Does a broadly applied wealth tax make sense? A report from the 3rd CASE tax workshop



The third tax workshop organized by CASE, the CenEA Centre for Economic Analysis, Lazarski University and the European Commission Representation Office in Poland was held on November 19-20. The Rzeczpospolita newspaper was the media patron of the event.

The main theme of the workshop was taxation of wealth. The scale of public spending resulting from the pandemic, combined with the economic collapse and the resulting drop in tax revenues, has driven strong growth in budget deficits, and thus in public debt. That means gradual limits on spending will be unavoidable. But even more important will be the search for new, socially acceptable sources of tax revenues. Among the potential sources of such revenues being suggested is taxation of wealth, which is all the more justified by how the current crisis is driving an increase in income inequality.

We started our discussion of these issues with three presentations. Michał Brzeziński of the Warsaw University Faculty of Economic Sciences introduced the issue of wealth inequality in Poland. The first important observation is the fact of low level of wealth compared with other European countries. Another interesting issue is the sources of data, their imperfections and methods of estimating assets so as to have a fuller picture of the distribution of wealth in Poland. Dr. Brzeziński also made an attempt to estimate potential revenue from such a tax. Depending on the rate and the extent of the tax, this could be as much as 1.1% of GDP.

Next, Wojciech Kopczuk of Columbia University presented the theoretical and practical advantages and disadvantages of taxing wealth. His starting point was the taxes on income from wealth that operate at the moment in the U.S. (and also in other countries). From the theoretical point of view, today’s taxes are much more effective and easier to implement. Another important observation is that a wealth tax could be effective if it came as a surprise and were a one-off event. It is difficult to meet the first condition in a democratic country, and the second one poses a problem for politicians in any country – because if a temporary regulation works well, why give it up? Dr. Kopczuk also cited Norway as an example of an unstable approach to taxation of particular elements of wealth.

Paweł Bukowski of the LSE presented the results of opinion research in the UK, which show high acceptance of wealth taxation. He also presented the history of how such a tax functioned in Poland almost 100 years ago. And although this experience was not particularly positive, Dr. Bukowski said the introduction of such a tax today seems “difficult, but not impossible.”

Katarzyna Knawa of the Jagiellonian University responded to the presentations; as an tax lawyer, she stressed the need for a precise definition of what is being taxed, and its value. She was very skeptical about the possibility of introducing a wealth tax in Poland. This is an important opinion, because discussions of a wealth tax often avoid the legal and practical aspects.

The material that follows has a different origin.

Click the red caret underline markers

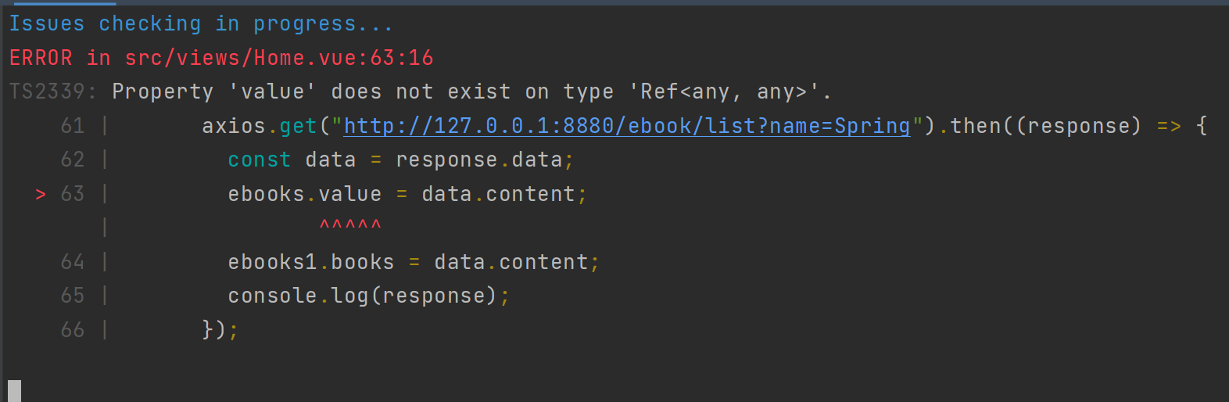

Michał Myck of CenEA pointed out wealth inequality in Poland, but said the country already has good though unused tools for better distribution of income. First and foremost the personal income tax, with its current weaknesses – low progressivity or in fact a lack or progressivity, as well as non-taxation of farmers. The “Belka tax” on income from capital must also be re-examined, as well as the taxation of inheritances and gifts: solutions that increase effectiveness should be sought in these areas.

Next, the panelists responded to questions from the audience. Together, they pointed to problems related to the practical implementation of a holistic tax on wealth. It’s decidedly better to increase the effectiveness of existing tax instruments, including in particular the personal income tax.

The second day of the workshops saw two long presentations and discussions, the first on excise tax on cars, and the second on support for families. The rest of the second day was devoted to brief presentations of eight papers.

Work is already under way on the fourth tax workshop, during which we’d like to discuss the role of taxes in the European Green Deal.